Roland Piquepaille's Technology Trends
How new technologies are modifying our way of life


samedi 31 août 2002
 

Every single day brings us new technology advances. This one is about disk storage. Seagate, the hard-drive vendor, just said that storage densities a thousand times higher than densities available today would be available in the next five to ten years.

Hard-drive maker Seagate said it has overcome a significant challenge in magnetic memory with a new technology capable of achieving far beyond today's storage densities -- up to as great as 50 terabits per square inch. Currently, the highest storage densities hover around 50 gigabits per square inch, but Seagate said its heat-assisted magnetic recording (HAMR) could break through the so-called superparamagnetic limit -- a memory boundary based on data bits so small they become magnetically unstable.
By heating the memory medium with a laser-generated beam at the precise spot where data bits are being recorded, HAMR dramatically increases density -- and substantially improves the outlook for magnetic recording, according to Seagate.

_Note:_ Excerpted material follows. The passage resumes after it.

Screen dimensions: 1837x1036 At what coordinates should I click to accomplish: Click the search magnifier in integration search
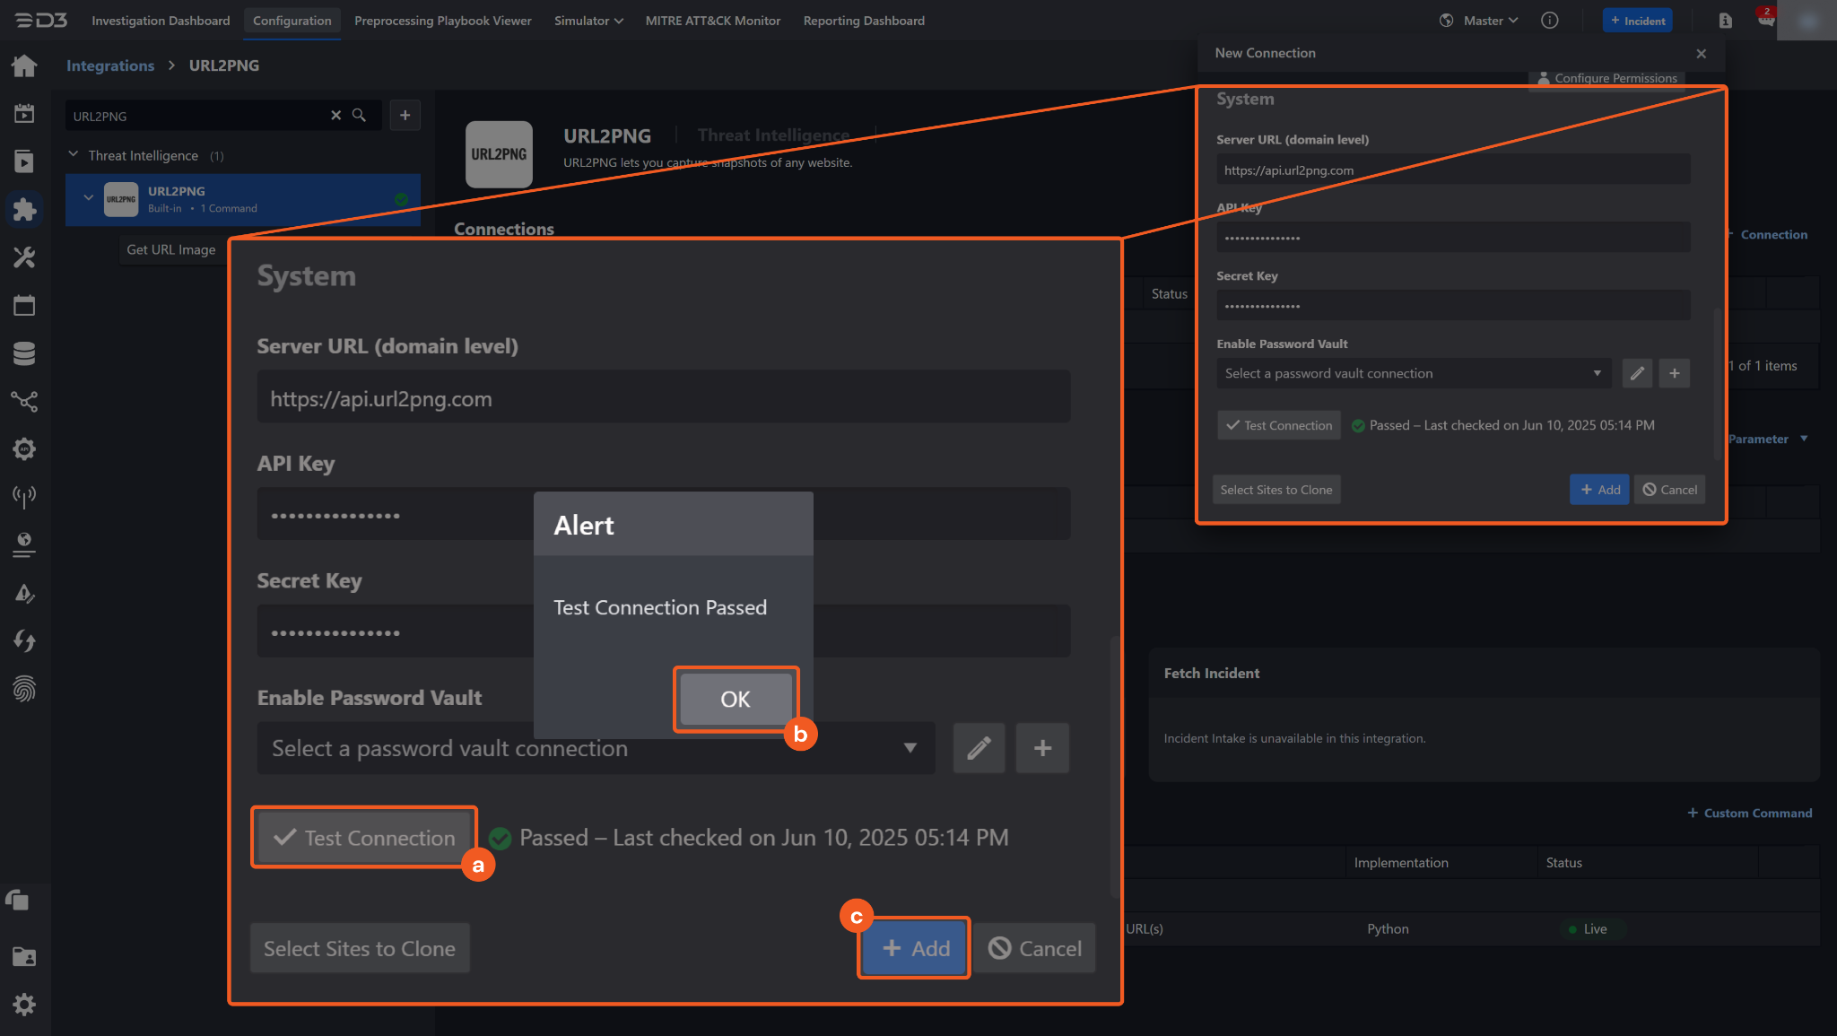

Now, let's come to one of my all-time favorite comparisons.

While the technology was originally expected to accommodate one terabit of data per square inch -- which Paulsen called "extremely high compared to today's standards," Seagate researchers now believe they can store as much as 50 terabits per square inch -- equivalent to the entire printed contents of the Library of Congress -- on a single disk drive for a notebook computer.

If I got one dollar -- or one euro -- for every article or press release mentioning the Library of Congress, I certainly would not be rich, but I'm sure I could travel around the world for free.

I don't know if Seagate's claims are real. You can also check their press release here.

Anyway, having 20 terabytes of disk space on my laptop sure sounds like a good idea. But what about bandwidth or data access time? Imagine a backup of such a humongous disk at today's speeds? It would take months.